## Task inputs
---*---

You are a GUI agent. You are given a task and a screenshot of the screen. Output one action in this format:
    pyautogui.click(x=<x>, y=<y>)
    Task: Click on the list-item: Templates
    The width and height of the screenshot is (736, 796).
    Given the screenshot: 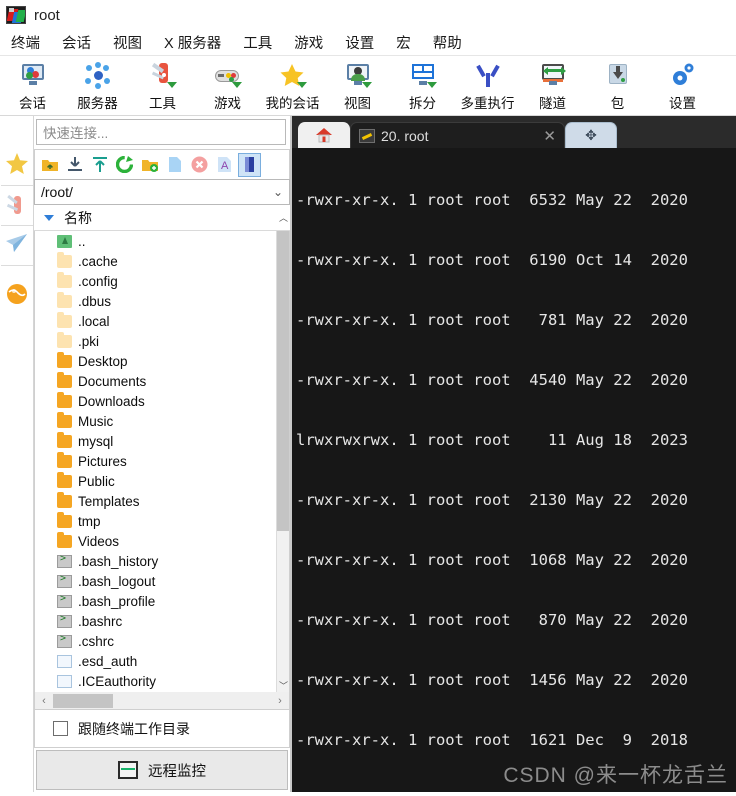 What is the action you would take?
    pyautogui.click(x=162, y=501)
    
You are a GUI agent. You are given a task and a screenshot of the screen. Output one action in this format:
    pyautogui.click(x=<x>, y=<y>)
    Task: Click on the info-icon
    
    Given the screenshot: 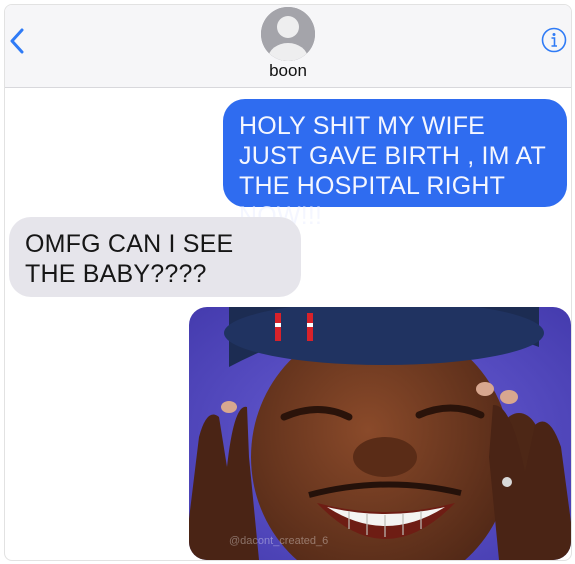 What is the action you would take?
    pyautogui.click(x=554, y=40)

---*---

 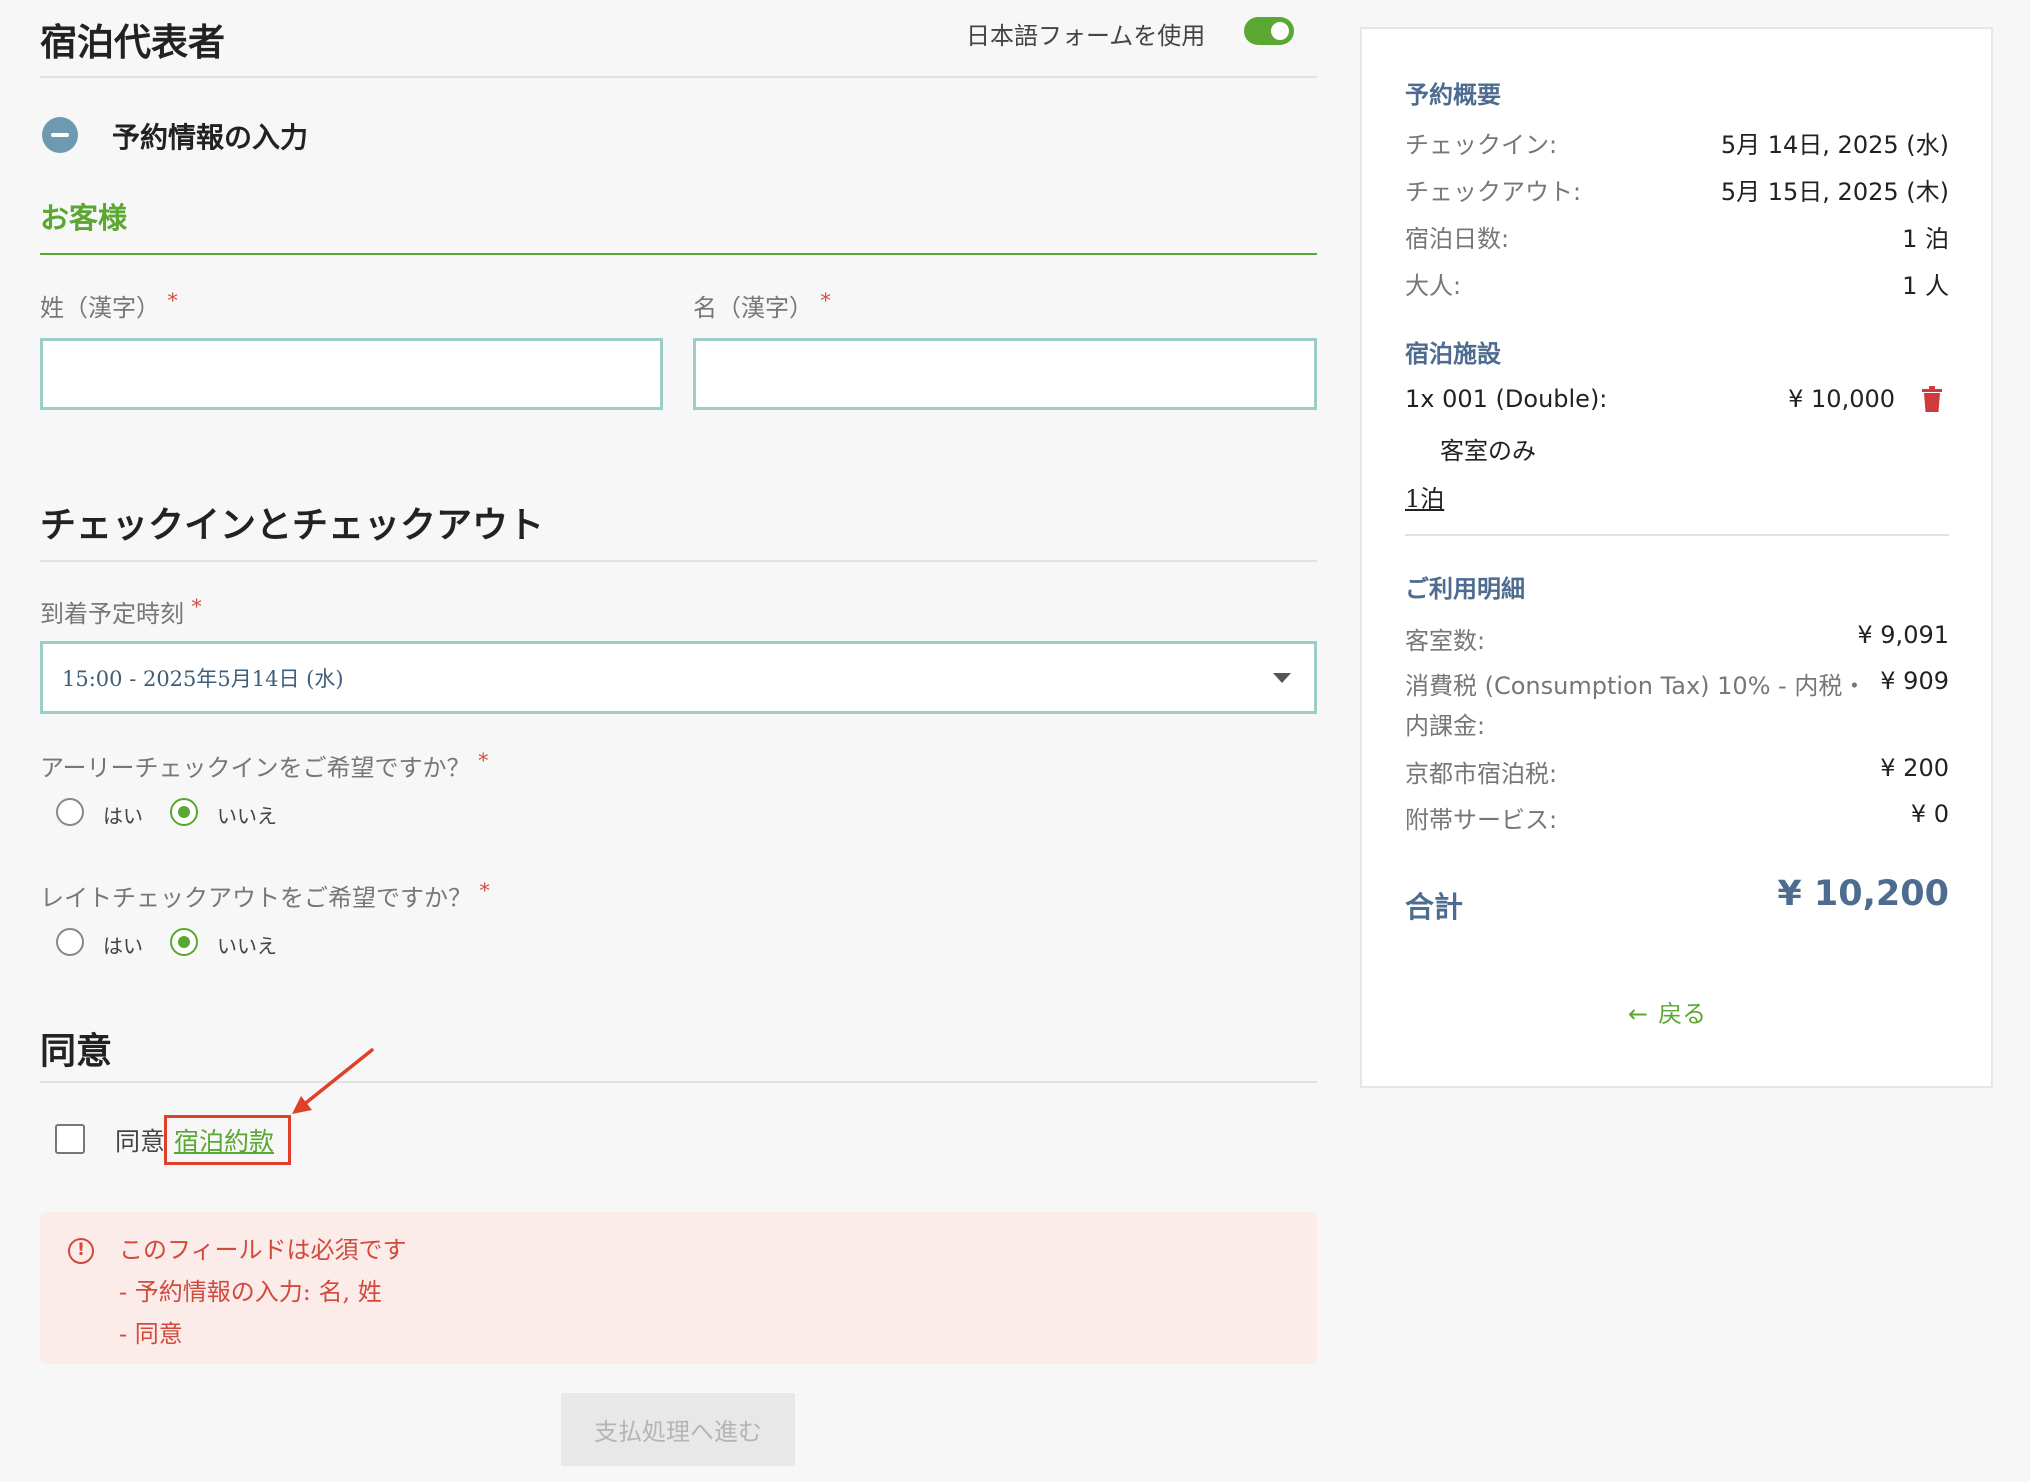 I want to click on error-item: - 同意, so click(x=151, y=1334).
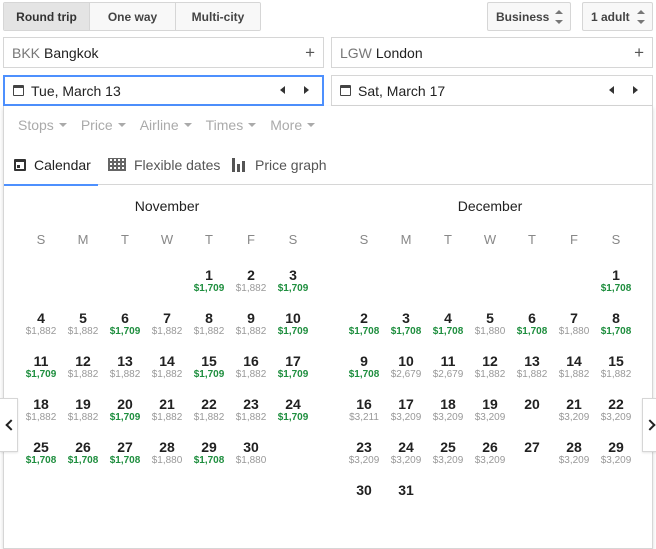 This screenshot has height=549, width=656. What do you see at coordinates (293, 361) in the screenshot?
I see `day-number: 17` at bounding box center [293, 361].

---*---

## The problem
Recast the lines between the line containing "I want to click" and the line containing "center [293, 361].", inclusive, as a numbered list with blank lines omitted. Leave the pictures out of your answer.

## Task output
1.   I want to click on error-item: - 同意, so click(x=151, y=1334).
2.  This screenshot has height=549, width=656. What do you see at coordinates (293, 361) in the screenshot?
3. I see `day-number: 17` at bounding box center [293, 361].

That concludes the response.